`http.proxy` and non-GET retries

DeanMarkTaylor · October 3, 2019, 7:50pm

I’m currently trying to confirm how Caddy v1.0.3 handles proxy retries for GET requests vs POST requests.

The Questions

Is there a way of setting a proxy to only handle GET (read) requests and pass other POST etc (write) requests to another proxy?
Does Caddy proxy retries handle post verb types (GET, POST, etc) differently?

Thoughts

Currently reading through both the proxy documentation and having a cursory look at the code.

In Caddy “proxy reties” assuming requests are modelled on REST-ish like fashion (difference being where POST is not idempotent, e.g. WordPress), I’m lead to the following initial thoughts :

There is no difference between the handling of GET (read) requests vs. POST, PUT, etc (write) requests.
As default it would be fine to retry GET requests as no modifications are being made.
It’s possible for a POST (write) request partially or fully processed by an upstream server and another (retry) request to be made during / after in the case where there is a connection delay / issue / error between Caddy and the upstream server.
In order for “proxy retries” to be useful for POST (or any write) requests these must handled by the upstream server in an idempotent fashion or risk data being submitted multiple times.
It’s not possible to set the “proxy” part of Caddy to only retry GET requests.

Test case?

So as a simple test case consider submitting a simple contact form (no idempotent keys etc), it would be possible for single user submission of contact details to be “posted” to each proxy server in turn causing the same details to be stored in a database multiple times.

Side note: I’m pretty sure we see this kind of effect in the wild (not Caddy) where a user submits a single comment to a forum or YouTube once - but you actually see the same comment repeated multiple times.

Caddy 2?

If not possible with Caddy 1.x is it possible Caddy 2 has this feature already?

Whitestrake · October 3, 2019, 11:29pm

Not in Caddy v1. You could extend it yourself to have this behaviour if you wanted to get handy with Go code.

I don’t believe there’s any distinction made between method.

Yes. You can define an entirely separate responder based on request matchers, including method, in Caddy 2. (It even lets you share middleware over different matchers on the same request, too, so you can keep most of the site configuration shared and just specify a separate responder.)

matt · October 4, 2019, 3:01am

Actually this is half-done locally, I just never got it pushed; you can configure request matchers just like you do for routes, but for proxy retries. By default, only GET will match. You can do "method": ["GET"] (which will be the default) or "path": "/idempotent" or "header": {"Idempotency-Key": ...}) so you can define only certain requests as retry-able.

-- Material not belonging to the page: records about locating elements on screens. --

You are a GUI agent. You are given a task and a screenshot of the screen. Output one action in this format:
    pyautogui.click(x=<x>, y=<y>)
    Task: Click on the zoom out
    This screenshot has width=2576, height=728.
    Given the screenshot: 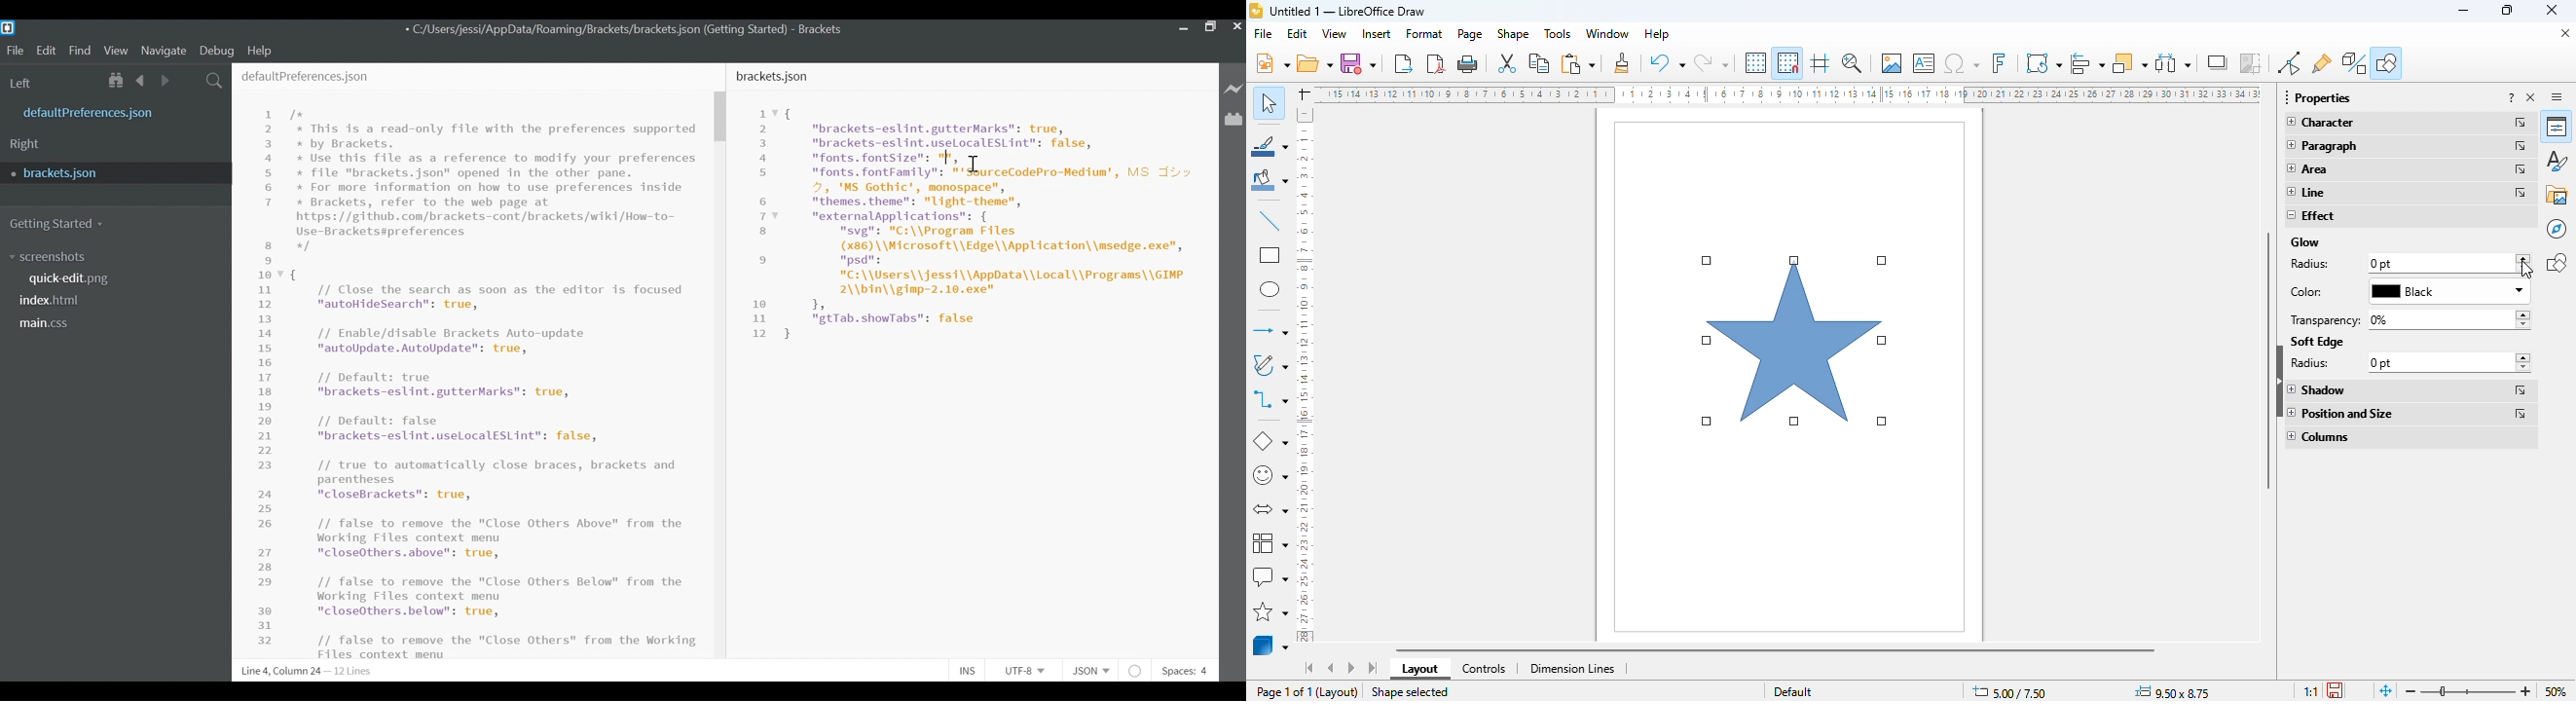 What is the action you would take?
    pyautogui.click(x=2526, y=690)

DeanMarkTaylor · October 4, 2019, 9:26pm

Thanks, great to hear of improvements coming with Caddy 2.

Just to confirm right now can I match on the “method” verb alone with Caddy 2 (without your unchecked in changes)?

Basically I want to ensure double POST’ing won’t occur and that if a server doesn’t respond with a nominal period for GET requests they are retried on another server.

Under load one a server can take 30-60 seconds to respond to a simple static file GET request where another server will respond in under 2 seconds. Setting a timeout of 2 seconds would potentially return that same content to the user in <4 seconds rather than 30-60 seconds.

This is just one example of an issue this might help with.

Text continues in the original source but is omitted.